Za oknem mróz i śnieg, a w sercu nadal gorące lato. Kto z nas nie wraca do wakacyjnych wspomnień w te zimowe dni. Tak samo ja – dziś w moich myślach ukochana Gdynia i moim zdaniem najbardziej nadmorska restauracja w tym mieście – Tawerna Orłowska.
Świeże morskie ryby
Każdy kto kiedykolwiek będzie w pięknej Gdyni musi tam się wybrać. Nie tylko z uwagi na serwowane przez Tawernę świeże ryby i przecudny widok z tarasu na nasze polskie morze, ale przede wszystkim ze względu na klimat. Nic lepiej nie odda charakteru nadmorskiego życia niż pobyt w Tawernie, gdzie każdy może się poczuć jak człowiek morza.
Morskie klimaty
Tawerna to nie jest wyrafinowana, elegancka restauracja, a bardziej przyjemne miejsce spotkań dla rodzin czy grup znajomych. Typowo rybacki wystrój wnętrza, obfitujący w drewniane elementy, sprzyja miłemu spędzaniu czasu. Oczywiście to wszystko nie byłoby możliwe bez pysznego, świeżego jedzenia.
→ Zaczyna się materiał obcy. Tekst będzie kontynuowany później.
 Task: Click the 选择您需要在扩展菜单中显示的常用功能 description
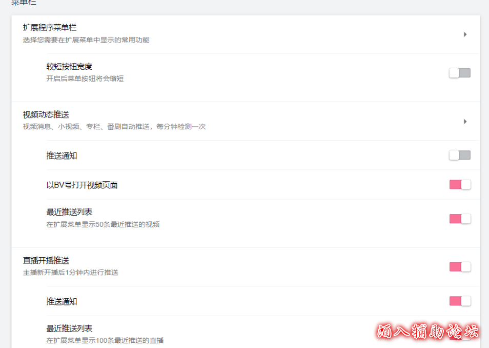point(86,40)
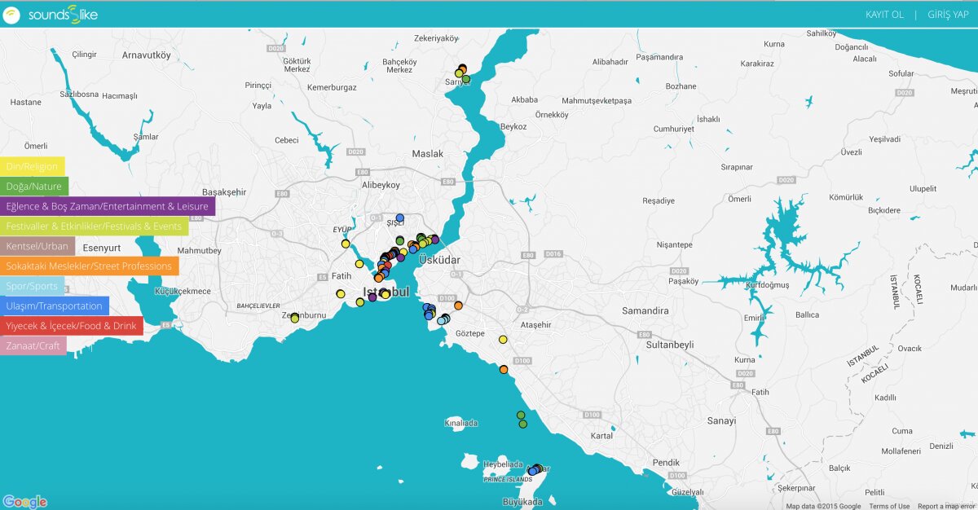Toggle the Din/Religion category filter
Image resolution: width=978 pixels, height=510 pixels.
[x=32, y=166]
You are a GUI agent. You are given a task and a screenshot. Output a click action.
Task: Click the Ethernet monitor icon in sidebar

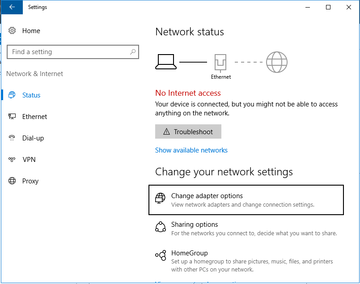pyautogui.click(x=12, y=117)
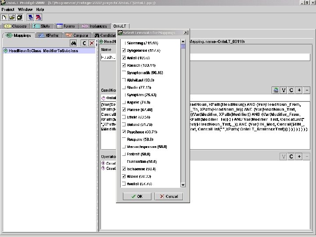Switch to the Classes tab
This screenshot has height=237, width=316.
point(15,26)
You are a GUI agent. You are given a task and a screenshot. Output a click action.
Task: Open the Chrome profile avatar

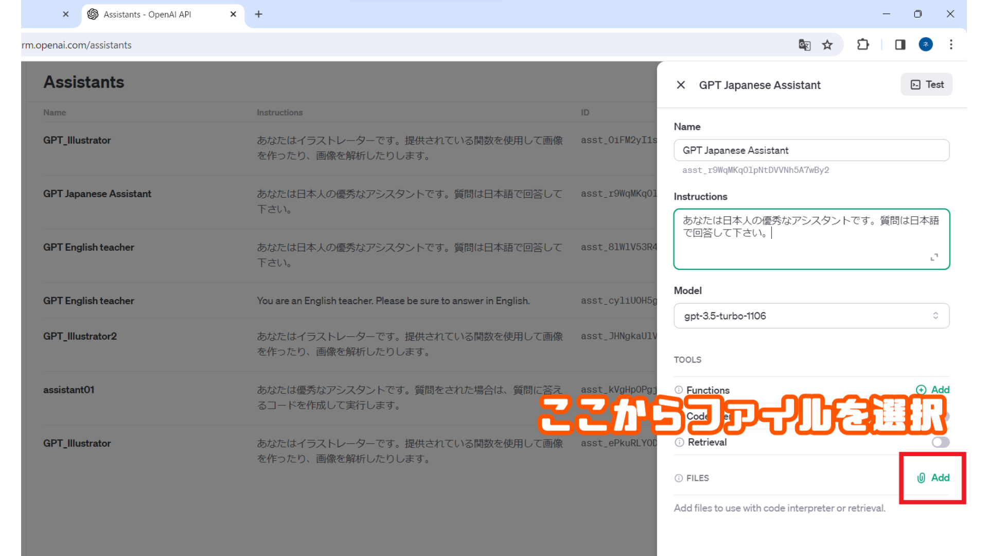pyautogui.click(x=926, y=45)
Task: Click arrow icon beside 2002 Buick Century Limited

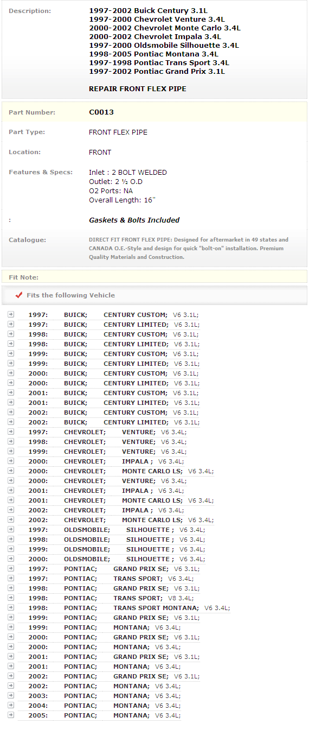Action: 11,422
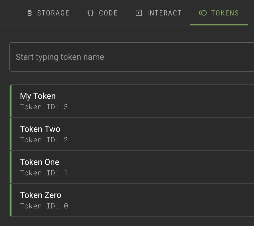Click green bar beside Token Zero

tap(11, 200)
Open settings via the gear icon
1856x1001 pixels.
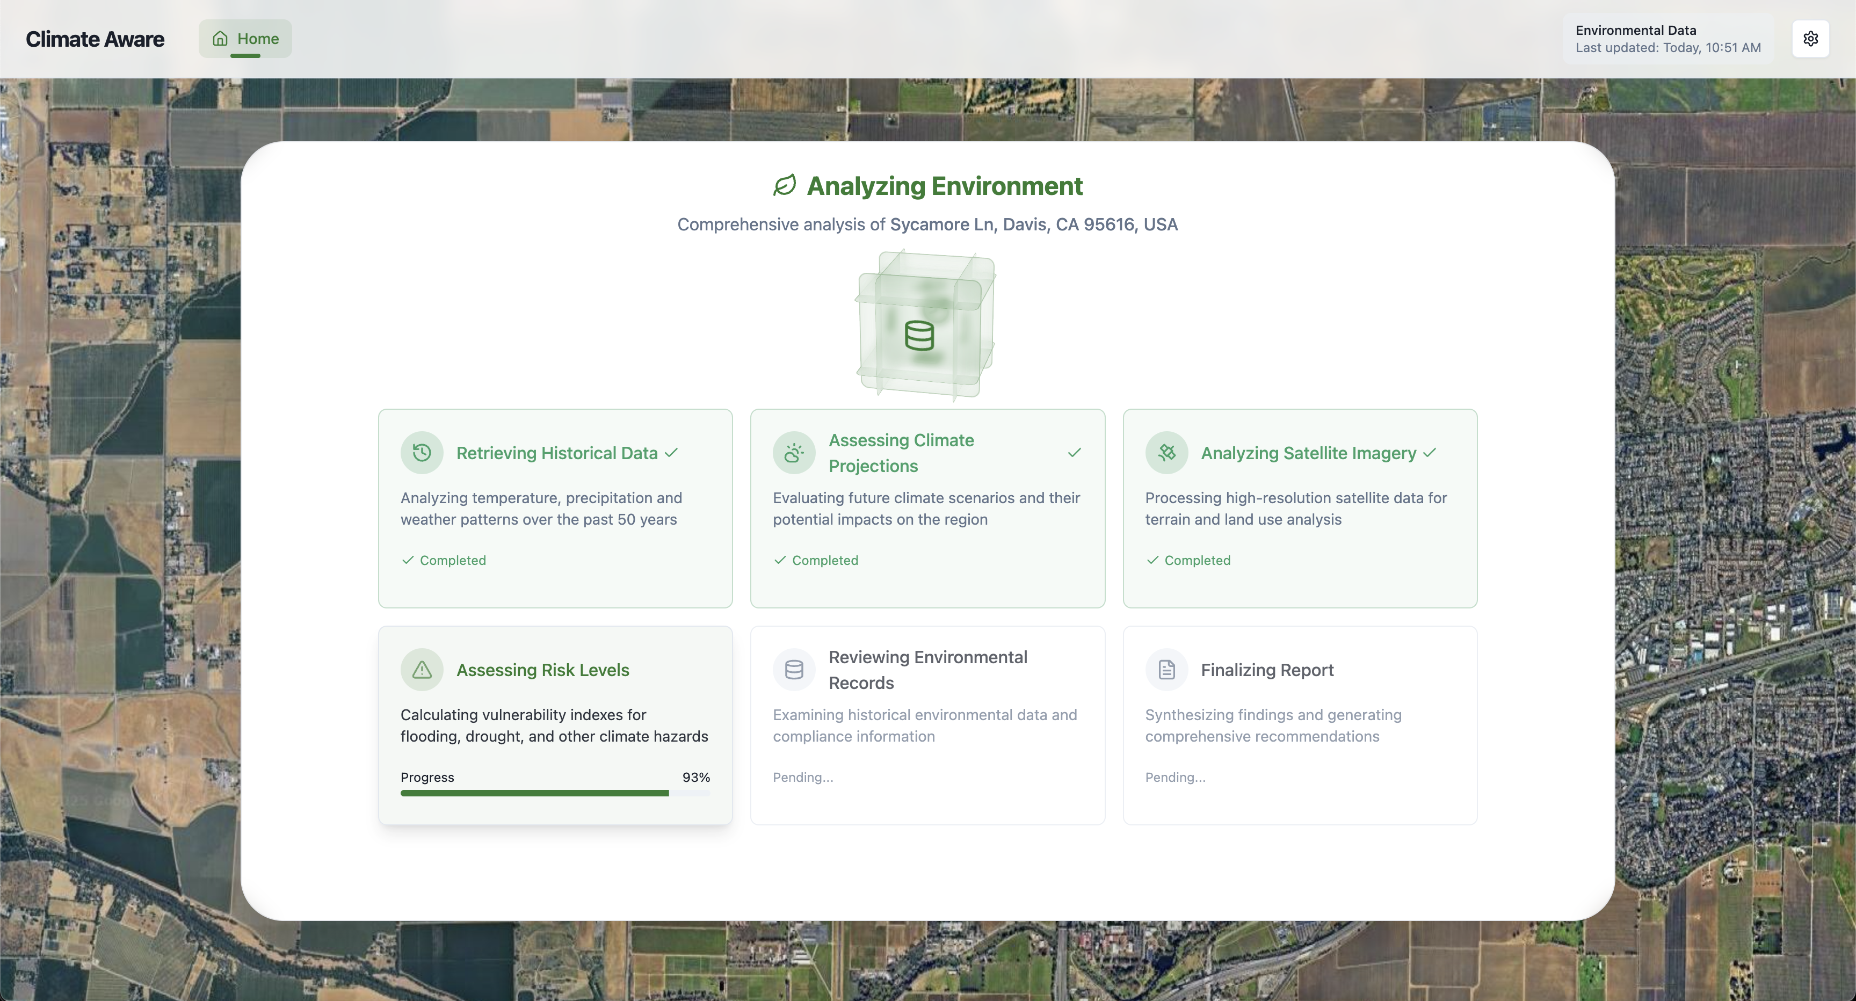click(1810, 39)
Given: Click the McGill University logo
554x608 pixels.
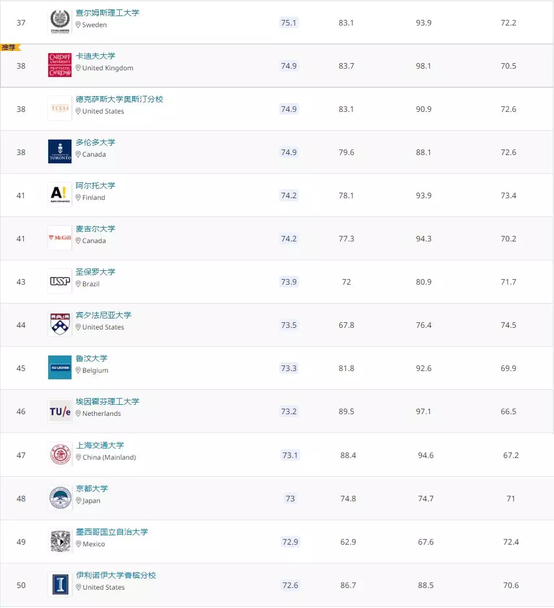Looking at the screenshot, I should [60, 238].
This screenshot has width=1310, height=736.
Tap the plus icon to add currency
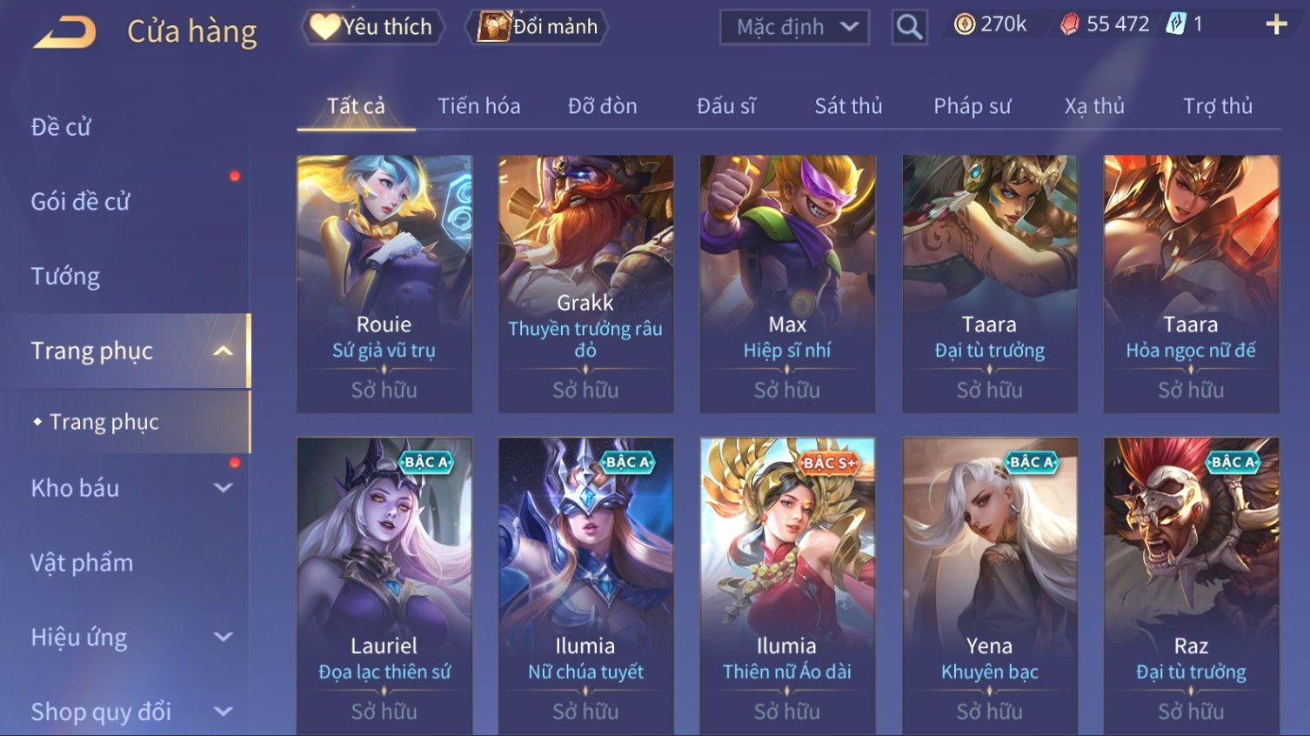[x=1276, y=24]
Tawerna specjalizuje się w przyrządzaniu ryb, zwłaszcza tych lokalnych, które możemy znaleźć w bałtyckich wodach.
Grillowany łosoś z cytryną
Moja propozycja na obiad w Tawernie to: łosoś grillowany z rozmarynem podany z zapiekanymi ziemniakami i warzywami. Pysznie i zdrowo: ryba była delikatna, dobrze przygotowana. Podana z kawałkiem cytryny nadawała subtelności temu daniu. Rozmaryn wyczuwalny był niestety tylko w jednym miejscu (w którym był umieszczony w rybie), pozostała część łososia była pozbawiona tego aromatu, a szkoda! Warzywa, które dodatkowo przytłoczyły tę dość ciężką potrawę, zastąpiłabym lekką surówką dla zrównoważenia całości. Łosoś, ziemniaki i dodatkowo grillowane warzywa to jak dla mnie lekka przesada.
Smażony dorsz z frytkami
Drugi, myślę trafiony, wybór z karty menu, którą Tawerna ma do zaoferowania to dorsz z frytkami i surówką. Standardowe nadmorskie danie, które z pewnością przypadnie do gustu również dzieciom. Idealnie zrównoważona potrawa: lekka, ale sycąca. Zdrowa ryba i kaloryczne frytki świetnie sprawdzą się również jako dawka energii podczas zimowych wypraw. Świeży dorsz podany w cienkiej warstwie panierki zachował cały swój smak. Chrupiące domowe frytki i zdrowa surówka były doskonałym uzupełnieniem na talerzu. Doanie z tradycyjnym dorszem najlepiej zakończyć łykiem zimnego piwa – Browar Miejski Sopot, a do bardziej wyrafinowanego łososia polecam kieliszek białego wina.
A na deser pyszna rozgrzewająca Latte z dodatkiem syropu miętowego…
Zimowy spacer
Morze głównie kojarzy nam się z latem, upałami, beztroską, ale zachęcam Was wszystkich jak tylko będziecie mieli okazję, żebyście wybrali się na obiad do Tawerny Orłowskiej zimą. Nie ma nic bardziej uspokajającego niż spacer bałtyckim wybrzeżem w rześkie mroźne przedpołudnie i świeża ryba w Tawernie Orłowskiej.